Iron oxide nanoparticles: a versatile nanoplatform for the treatment and diagnosis of ovarian cancer

Ovarian cancer remains one of the main causes of human mortality, accounting for millions of deaths every year. Despite of several clinical options such as chemotherapy, photodynamic therapy (PDT), hormonal treatment, radiation therapy, and surgery to manage this disease, the mortality rate is still very high. This alarming statistic highlights the urgent need for innovative approaches to improve both diagnosis and treatment. Success stories of iron oxide nanoparticles, i.e. Ferucarbotran (Resovist®) and Ferrixan (Cliavist®) for liver imaging, CNS (Central nervous system) imaging, cell labeling, etc. have motivated researchers to explore these nanocarriers for treatment and diagnosis of different diseases. Iron oxide nanoparticles have improved the therapeutic efficacy of anticancer drugs through targeted delivery, heat/ROS (reactive oxygen species) generation on application of external energy and have also shown great potential as contrast agents for magnetic resonance imaging (MRI). Their unique magnetic properties enable sensitive imaging, and surface modification allows the attachment of specific biomolecules for targeted detection of ovarian cancer cells. Their unique properties, <i>viz</i>. magnetic responsiveness and surface functionalization, make them versatile tools for enhancing both imaging and therapeutic outcomes. Present article reviews the literature on the synthesis, functionalization, and applications of iron oxide nanoparticles in management of ovarian cancer.
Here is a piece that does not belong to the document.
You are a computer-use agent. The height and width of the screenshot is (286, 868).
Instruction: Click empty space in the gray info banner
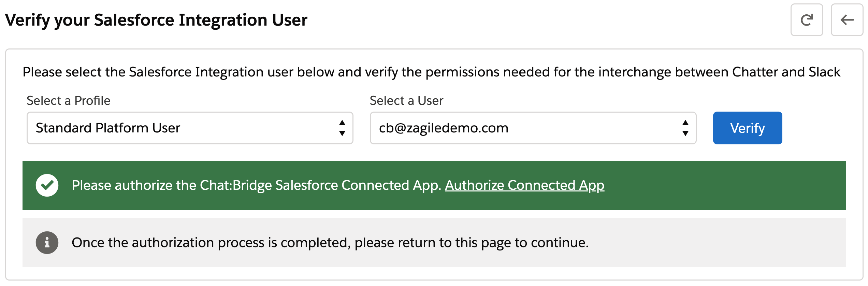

卵巢癌仍是人类死亡的主要原因之一，每年导致数百万人死亡。尽管有化疗、光动力疗法（PDT）、激素治疗、放疗和手术等多种临床方案用于该病的管理，但其死亡率仍居高不下。这一令人警醒的统计数据凸显了对创新方法的迫切需求，以同步改善诊断与治疗效果。氧化铁纳米颗粒在肝脏成像、中枢神经系统（Central nervous system）成像、细胞标记等领域的成功应用案例——例如Ferucarbotran（Resovist®）和Ferrixan（Cliavist®）——推动研究人员探索这类纳米载体在不同疾病诊疗中的应用。氧化铁纳米颗粒通过靶向递送、外部能量作用下的热量/活性氧（reactive oxygen species，ROS）生成等途径，提升了抗癌药物的治疗效果，同时也展现出作为磁共振成像（magnetic resonance imaging，MRI）造影剂的巨大潜力。其独特的磁学性质可实现高灵敏度成像，而表面修饰则允许特定生物分子的附着，从而实现卵巢癌细胞的靶向检测。其独特性质（即磁响应性与表面功能化）使其成为增强成像与治疗效果的多功能工具。本文综述了氧化铁纳米颗粒在卵巢癌管理中的合成、功能化及应用相关文献。